Change Tracking & Dirty Checking
In Phase 3 you met the unit of work: the session batches up
everything that happened during a transaction and flushes it as one coordinated set of writes at commit.
That raises the obvious question we waved past — how does the unit of work know what to write? You loaded
a hundred objects, poked at three of them, and called commit. The session has to figure out that exactly
those three rows need an UPDATE, and which columns. That detective work is change tracking, and the
specific trick most ORMs use is dirty checking.
📝 The mental model: change tracking is how the unit of work knows what to write. You don't tell the ORM "this object changed" — you mutate the object, and the session notices. There is no explicit
savecall on a loaded-and-modified object. That's the whole magic, and once you see how it works, the magic stops being scary and becomes predictable.
You mutate; the session figures out the SQL
Here's the move that confuses people the first time they see it. You load an object, change a field, commit.
No update, no save, nothing that screams "write to the database."
user = session.find(User, 5) # SELECT ... WHERE id = 5
user.email = "[email protected]" # just a plain field assignment
session.commit() # an UPDATE appears, all by itself
# → UPDATE users SET email = ? WHERE id = 5
What just happened: You never asked for an UPDATE. The session was tracking user from the moment
find returned it (it lives in the identity map from Phase 3). At commit, the session looked at every object
it was tracking, decided user had changed, and generated the SQL. This is exactly the behavior you get in
Hibernate, SQLAlchemy, and EF Core out of the box — assignment is enough.

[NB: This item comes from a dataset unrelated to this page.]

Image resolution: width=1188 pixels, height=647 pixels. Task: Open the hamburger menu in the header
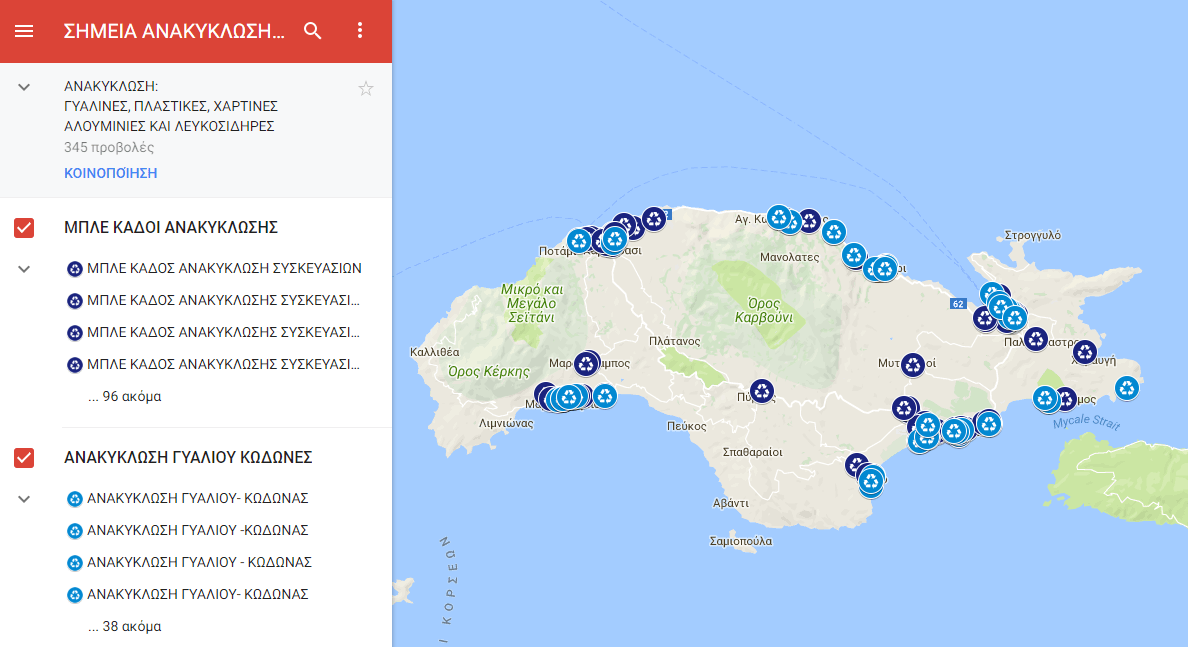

💡 This is why user = session.find(5); user.email = "new"; session.commit() works with no explicit
UPDATE. The change tracker noticed the difference and wrote the SQL for you. Nobody is being clever in your
code — the cleverness is in the session.
The two ways an ORM notices
There are two main mechanisms ORMs use to know an object changed. Most popular ORMs use the first.
1. Snapshot / dirty checking
When the session loads an object, it quietly keeps a snapshot — a copy of the object's original column values as they came out of the database. The live object is what your code mutates; the snapshot is frozen. At flush time, the session walks every tracked object and compares current values to the snapshot field by field. Any field that differs makes the object "dirty," and the ORM emits an UPDATE touching only the changed columns.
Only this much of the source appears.